Have you ever had the feeling that the majority of the people around you seems to be happy 24/7? Whether it’s on social media, TV commercials or magazines. You may be wondering what you’re doing wrong, but this could be a result of the general obsession with happiness in our society. Especially seeking positive emotions and avoiding negative emotion are overpromoted.
Although it is well known that being happy is a good thing, being too obsessed with happiness could be problematic. There are two reasons for this. First, people often feel less happy when they actively try to feel happy. Having expectations of being happy all of the time is linked to disturbances in mood. Second, people are less able to handle their negative emotions in effective ways when happiness is overpromoted. When people feel socially pressured to avoid negative emotions, they may feel like they are failing when they do experience negative emotions. Besides, obsession with happiness can result into riskier behaviours, shorter lives and lower salaries.

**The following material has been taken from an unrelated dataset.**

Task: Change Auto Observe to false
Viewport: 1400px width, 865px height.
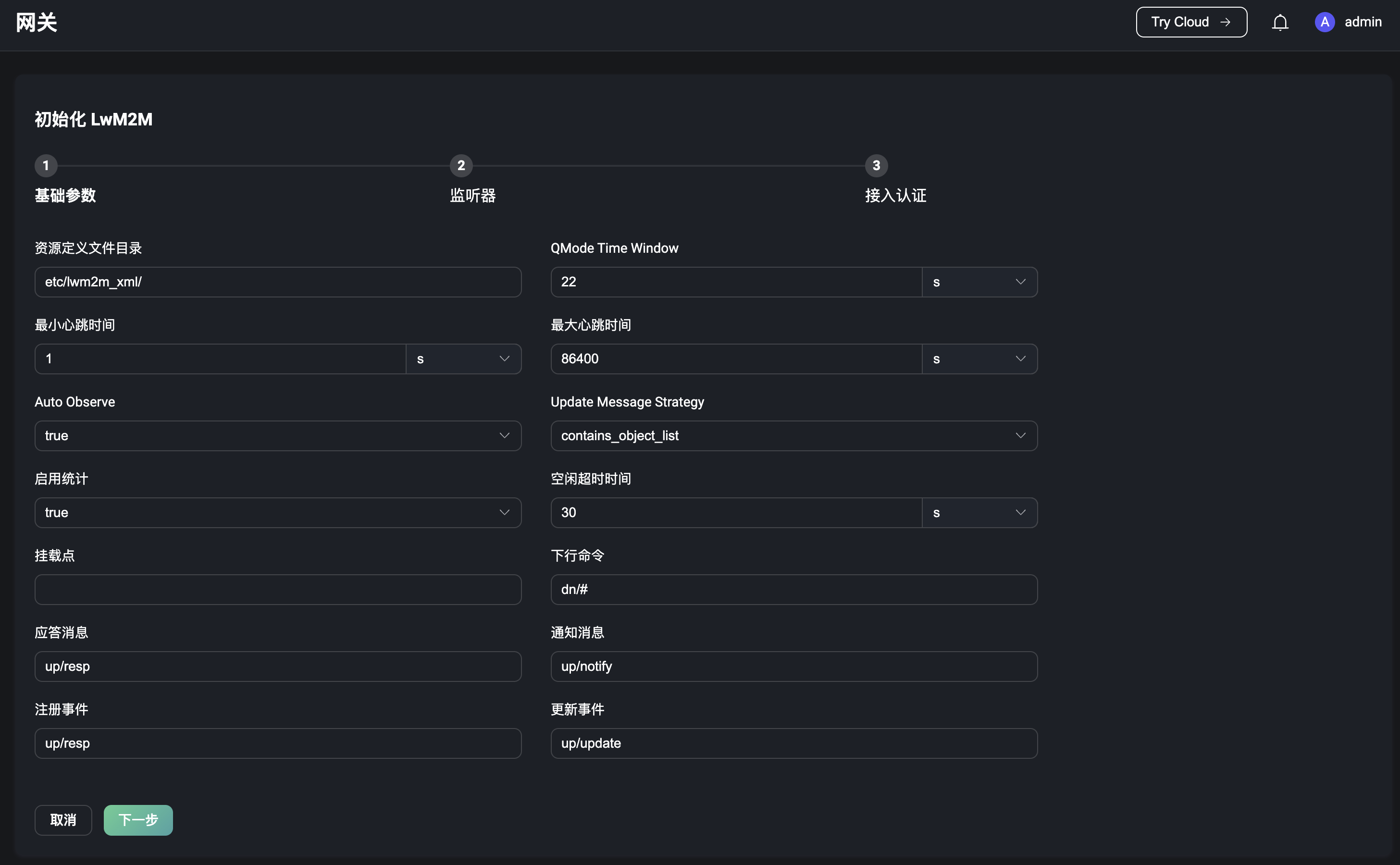Action: tap(277, 435)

Research has shown that people ruminate more on their negative feelings and experiences in contexts where happiness is overemphasized. In one study participants performed an impossible task in such a context. They found that there was more rumination of their failure on this task, thus more negative emotion. In another study participants completed a questionnaire including measures such as negative emotions, rumination and social expectancies. The social pressure to avoid negative emotions turned out to be associated with rumination of negative thoughts.